Problem: Return exactly, please, the lines from the one containing "Given: Open the Changelists settings page" to the last line of the entries below, and nothing else, leaving pictures out.

[Saved entries]
************
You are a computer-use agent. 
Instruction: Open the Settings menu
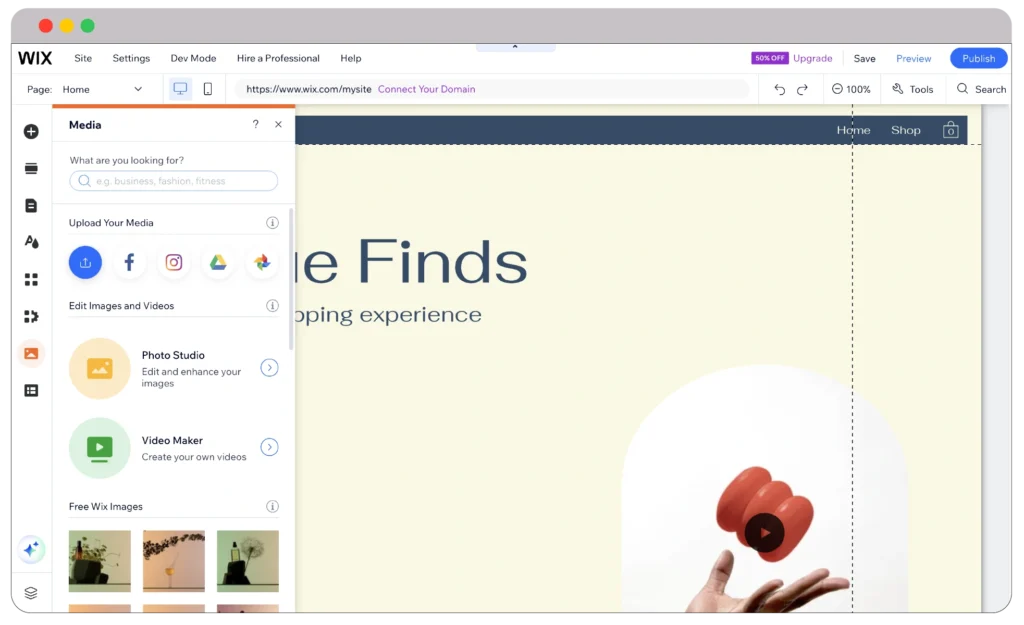click(x=131, y=58)
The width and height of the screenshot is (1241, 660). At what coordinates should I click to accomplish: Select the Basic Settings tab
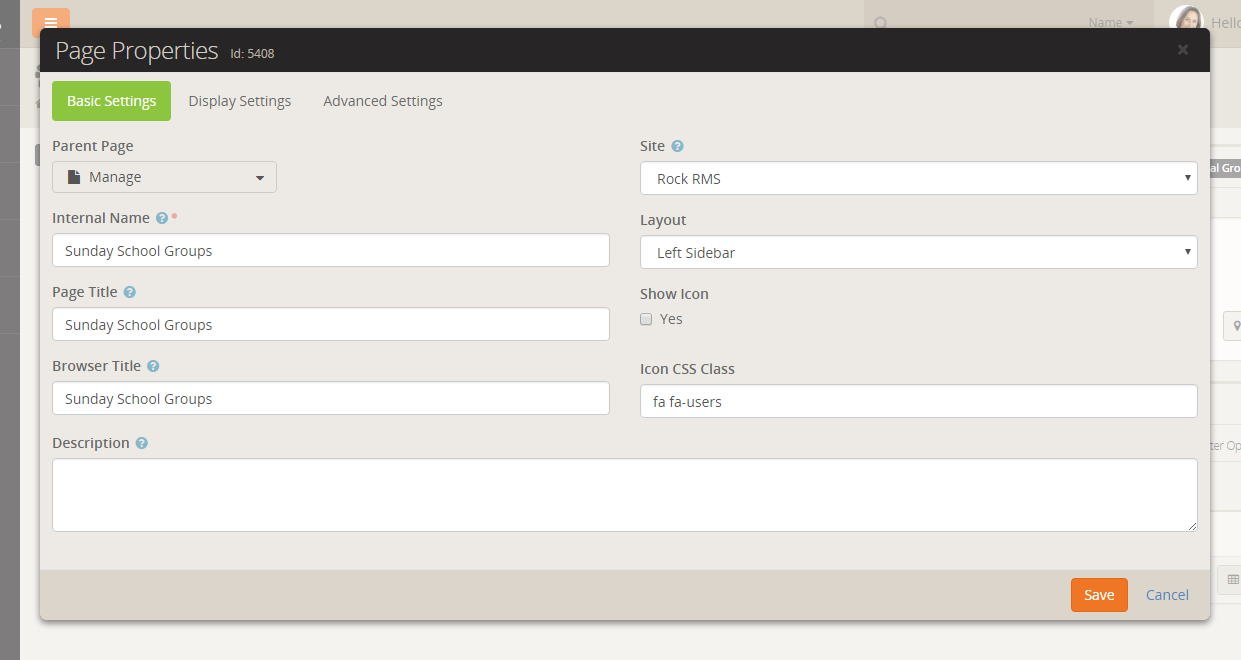coord(111,101)
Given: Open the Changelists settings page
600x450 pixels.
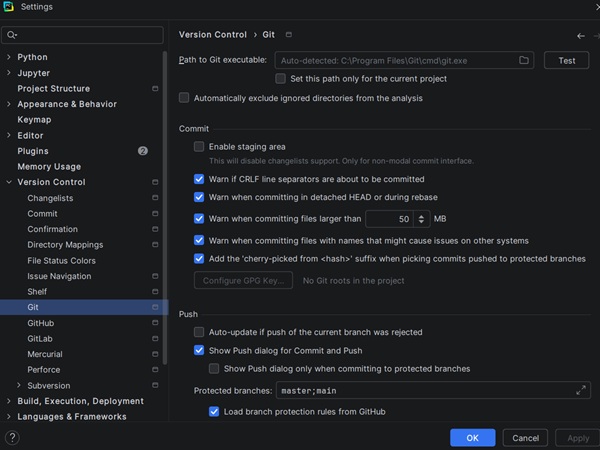Looking at the screenshot, I should pos(50,198).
************
Task output:
Given: Open the Changelists settings page
600x450 pixels.
Looking at the screenshot, I should pos(50,198).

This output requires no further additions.